═══ Provided records

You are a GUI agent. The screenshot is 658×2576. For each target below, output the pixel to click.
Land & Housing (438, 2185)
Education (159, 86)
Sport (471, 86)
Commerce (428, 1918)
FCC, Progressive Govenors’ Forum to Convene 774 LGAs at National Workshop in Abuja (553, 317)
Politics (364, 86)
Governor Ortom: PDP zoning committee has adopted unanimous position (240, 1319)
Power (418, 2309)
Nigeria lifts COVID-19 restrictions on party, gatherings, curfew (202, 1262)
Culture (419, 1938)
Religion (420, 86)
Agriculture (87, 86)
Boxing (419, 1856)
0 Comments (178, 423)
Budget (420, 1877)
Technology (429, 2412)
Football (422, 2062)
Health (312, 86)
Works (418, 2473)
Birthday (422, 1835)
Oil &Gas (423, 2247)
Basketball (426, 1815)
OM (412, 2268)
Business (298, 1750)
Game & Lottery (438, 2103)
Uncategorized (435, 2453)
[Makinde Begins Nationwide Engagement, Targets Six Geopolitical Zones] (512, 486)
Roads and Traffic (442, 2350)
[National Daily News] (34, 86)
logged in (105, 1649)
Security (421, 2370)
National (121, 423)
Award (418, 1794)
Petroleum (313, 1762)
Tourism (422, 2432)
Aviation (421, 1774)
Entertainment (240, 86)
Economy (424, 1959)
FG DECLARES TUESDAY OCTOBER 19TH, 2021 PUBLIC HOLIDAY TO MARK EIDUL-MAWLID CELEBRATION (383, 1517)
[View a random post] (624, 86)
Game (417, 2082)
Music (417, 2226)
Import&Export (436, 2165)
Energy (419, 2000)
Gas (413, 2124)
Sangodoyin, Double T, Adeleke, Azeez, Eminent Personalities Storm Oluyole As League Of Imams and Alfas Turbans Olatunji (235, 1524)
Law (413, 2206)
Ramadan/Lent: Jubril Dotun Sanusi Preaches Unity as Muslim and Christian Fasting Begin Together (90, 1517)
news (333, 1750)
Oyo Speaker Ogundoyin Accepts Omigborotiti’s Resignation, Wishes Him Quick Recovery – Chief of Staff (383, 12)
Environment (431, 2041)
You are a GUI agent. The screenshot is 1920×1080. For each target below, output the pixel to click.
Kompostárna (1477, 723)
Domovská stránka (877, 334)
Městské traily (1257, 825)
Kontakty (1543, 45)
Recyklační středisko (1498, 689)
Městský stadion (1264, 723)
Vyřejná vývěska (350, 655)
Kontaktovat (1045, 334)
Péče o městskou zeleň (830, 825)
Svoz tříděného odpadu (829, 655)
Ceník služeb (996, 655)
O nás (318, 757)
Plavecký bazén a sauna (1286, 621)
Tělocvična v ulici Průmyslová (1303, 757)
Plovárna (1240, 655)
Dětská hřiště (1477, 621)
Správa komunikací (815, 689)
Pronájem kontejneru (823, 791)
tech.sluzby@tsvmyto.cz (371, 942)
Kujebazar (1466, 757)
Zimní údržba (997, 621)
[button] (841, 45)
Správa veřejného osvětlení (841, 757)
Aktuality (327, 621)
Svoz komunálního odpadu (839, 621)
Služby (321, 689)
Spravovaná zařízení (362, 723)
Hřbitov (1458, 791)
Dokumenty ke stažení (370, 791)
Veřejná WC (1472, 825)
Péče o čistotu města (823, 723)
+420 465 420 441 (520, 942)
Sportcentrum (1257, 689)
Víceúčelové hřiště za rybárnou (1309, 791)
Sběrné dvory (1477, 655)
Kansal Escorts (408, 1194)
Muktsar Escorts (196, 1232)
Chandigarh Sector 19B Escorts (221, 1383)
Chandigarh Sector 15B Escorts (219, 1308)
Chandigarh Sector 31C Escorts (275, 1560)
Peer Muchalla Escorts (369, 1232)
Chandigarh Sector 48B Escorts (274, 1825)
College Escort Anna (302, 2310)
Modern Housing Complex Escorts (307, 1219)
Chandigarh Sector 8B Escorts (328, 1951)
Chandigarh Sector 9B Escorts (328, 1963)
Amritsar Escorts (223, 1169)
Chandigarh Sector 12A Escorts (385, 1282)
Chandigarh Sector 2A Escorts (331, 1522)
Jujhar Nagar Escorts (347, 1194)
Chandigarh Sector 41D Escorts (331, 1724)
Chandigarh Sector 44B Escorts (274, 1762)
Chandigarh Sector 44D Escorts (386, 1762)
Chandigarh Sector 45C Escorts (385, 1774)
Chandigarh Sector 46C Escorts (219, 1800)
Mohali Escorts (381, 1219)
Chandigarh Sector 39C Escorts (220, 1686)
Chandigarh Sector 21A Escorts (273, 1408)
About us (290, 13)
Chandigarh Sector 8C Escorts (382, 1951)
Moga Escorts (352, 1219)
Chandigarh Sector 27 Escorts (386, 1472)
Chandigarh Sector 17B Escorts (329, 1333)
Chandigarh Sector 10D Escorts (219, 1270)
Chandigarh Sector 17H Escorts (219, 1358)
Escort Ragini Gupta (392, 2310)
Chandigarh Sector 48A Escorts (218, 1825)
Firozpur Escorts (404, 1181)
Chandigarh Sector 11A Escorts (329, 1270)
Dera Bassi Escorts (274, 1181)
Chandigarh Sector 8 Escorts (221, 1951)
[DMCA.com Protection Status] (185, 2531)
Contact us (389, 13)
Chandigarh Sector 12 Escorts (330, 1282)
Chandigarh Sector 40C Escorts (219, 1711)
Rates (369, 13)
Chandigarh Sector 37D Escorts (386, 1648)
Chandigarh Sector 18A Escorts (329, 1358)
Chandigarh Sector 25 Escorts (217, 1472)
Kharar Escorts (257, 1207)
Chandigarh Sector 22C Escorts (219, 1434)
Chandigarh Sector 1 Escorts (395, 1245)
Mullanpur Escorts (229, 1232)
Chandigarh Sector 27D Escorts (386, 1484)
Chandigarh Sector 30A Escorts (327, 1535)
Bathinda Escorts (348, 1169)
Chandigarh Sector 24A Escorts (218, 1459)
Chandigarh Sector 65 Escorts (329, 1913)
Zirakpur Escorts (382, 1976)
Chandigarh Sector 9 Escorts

══════

From the first line to the last, reproduce the data above exactly.

You are a GUI agent. The screenshot is 658×2576. For each target below, output the pixel to click.
Land & Housing (438, 2185)
Education (159, 86)
Sport (471, 86)
Commerce (428, 1918)
FCC, Progressive Govenors’ Forum to Convene 774 LGAs at National Workshop in Abuja (553, 317)
Politics (364, 86)
Governor Ortom: PDP zoning committee has adopted unanimous position (240, 1319)
Power (418, 2309)
Nigeria lifts COVID-19 restrictions on party, gatherings, curfew (202, 1262)
Culture (419, 1938)
Religion (420, 86)
Agriculture (87, 86)
Boxing (419, 1856)
0 Comments (178, 423)
Budget (420, 1877)
Technology (429, 2412)
Football (422, 2062)
Health (312, 86)
Works (418, 2473)
Birthday (422, 1835)
Oil &Gas (423, 2247)
Basketball (426, 1815)
OM (412, 2268)
Business (298, 1750)
Game & Lottery (438, 2103)
Uncategorized (435, 2453)
[Makinde Begins Nationwide Engagement, Targets Six Geopolitical Zones] (512, 486)
Roads and Traffic (442, 2350)
[National Daily News] (34, 86)
logged in (105, 1649)
Security (421, 2370)
National (121, 423)
Award (418, 1794)
Petroleum (313, 1762)
Tourism (422, 2432)
Aviation (421, 1774)
Entertainment (240, 86)
Economy (424, 1959)
FG DECLARES TUESDAY OCTOBER 19TH, 2021 PUBLIC HOLIDAY TO MARK EIDUL-MAWLID CELEBRATION (383, 1517)
[View a random post] (624, 86)
Game (417, 2082)
Music (417, 2226)
Import&Export (436, 2165)
Energy (419, 2000)
Gas (413, 2124)
Sangodoyin, Double T, Adeleke, Azeez, Eminent Personalities Storm Oluyole As League Of Imams and Alfas Turbans Olatunji (235, 1524)
Law (413, 2206)
Ramadan/Lent: Jubril Dotun Sanusi Preaches Unity as Muslim and Christian Fasting Begin Together (90, 1517)
news (333, 1750)
Oyo Speaker Ogundoyin Accepts Omigborotiti’s Resignation, Wishes Him Quick Recovery – Chief of Staff (383, 12)
Environment (431, 2041)
You are a GUI agent. The screenshot is 1920×1080. For each target below, output the pixel to click.
Kompostárna (1477, 723)
Domovská stránka (877, 334)
Městské traily (1257, 825)
Kontakty (1543, 45)
Recyklační středisko (1498, 689)
Městský stadion (1264, 723)
Vyřejná vývěska (350, 655)
Kontaktovat (1045, 334)
Péče o městskou zeleň (830, 825)
Svoz tříděného odpadu (829, 655)
Ceník služeb (996, 655)
O nás (318, 757)
Plavecký bazén a sauna (1286, 621)
Tělocvična v ulici Průmyslová (1303, 757)
Plovárna (1240, 655)
Dětská hřiště (1477, 621)
Správa komunikací (815, 689)
Pronájem kontejneru (823, 791)
tech.sluzby@tsvmyto.cz (371, 942)
Kujebazar (1466, 757)
Zimní údržba (997, 621)
[button] (841, 45)
Správa veřejného osvětlení (841, 757)
Aktuality (327, 621)
Svoz komunálního odpadu (839, 621)
Služby (321, 689)
Spravovaná zařízení (362, 723)
Hřbitov (1458, 791)
Dokumenty ke stažení (370, 791)
Veřejná WC (1472, 825)
Péče o čistotu města (823, 723)
+420 465 420 441 (520, 942)
Sportcentrum (1257, 689)
Víceúčelové hřiště za rybárnou (1309, 791)
Sběrné dvory (1477, 655)
Kansal Escorts (408, 1194)
Muktsar Escorts (196, 1232)
Chandigarh Sector 19B Escorts (221, 1383)
Chandigarh Sector 15B Escorts (219, 1308)
Chandigarh Sector 31C Escorts (275, 1560)
Peer Muchalla Escorts (369, 1232)
Chandigarh Sector 48B Escorts (274, 1825)
College Escort Anna (302, 2310)
Modern Housing Complex Escorts (307, 1219)
Chandigarh Sector 8B Escorts (328, 1951)
Chandigarh Sector 9B Escorts (328, 1963)
Amritsar Escorts (223, 1169)
Chandigarh Sector 12A Escorts (385, 1282)
Chandigarh Sector 2A Escorts (331, 1522)
Jujhar Nagar Escorts (347, 1194)
Chandigarh Sector 41D Escorts (331, 1724)
Chandigarh Sector 44B Escorts (274, 1762)
Chandigarh Sector 44D Escorts (386, 1762)
Chandigarh Sector 45C Escorts (385, 1774)
Chandigarh Sector 46C Escorts (219, 1800)
Mohali Escorts (381, 1219)
Chandigarh Sector 39C Escorts (220, 1686)
Chandigarh Sector 21A Escorts (273, 1408)
About us (290, 13)
Chandigarh Sector 8C Escorts (382, 1951)
Moga Escorts (352, 1219)
Chandigarh Sector 27 Escorts (386, 1472)
Chandigarh Sector 17B Escorts (329, 1333)
Chandigarh Sector 10D Escorts (219, 1270)
Chandigarh Sector 17H Escorts (219, 1358)
Escort Ragini Gupta (392, 2310)
Chandigarh Sector 48A Escorts (218, 1825)
Firozpur Escorts (404, 1181)
Chandigarh Sector 11A Escorts (329, 1270)
Dera Bassi Escorts (274, 1181)
Chandigarh Sector 8 Escorts (221, 1951)
[DMCA.com Protection Status] (185, 2531)
Contact us (389, 13)
Chandigarh Sector 12 Escorts (330, 1282)
Chandigarh Sector 40C Escorts (219, 1711)
Rates (369, 13)
Chandigarh Sector 37D Escorts (386, 1648)
Chandigarh Sector 18A Escorts (329, 1358)
Chandigarh Sector 25 Escorts (217, 1472)
Kharar Escorts (257, 1207)
Chandigarh Sector 22C Escorts (219, 1434)
Chandigarh Sector 1 Escorts (395, 1245)
Mullanpur Escorts (229, 1232)
Chandigarh Sector 27D Escorts (386, 1484)
Chandigarh Sector 30A Escorts (327, 1535)
Bathinda Escorts (348, 1169)
Chandigarh Sector 24A Escorts (218, 1459)
Chandigarh Sector 65 Escorts (329, 1913)
Zirakpur Escorts (382, 1976)
Chandigarh Sector 9 Escorts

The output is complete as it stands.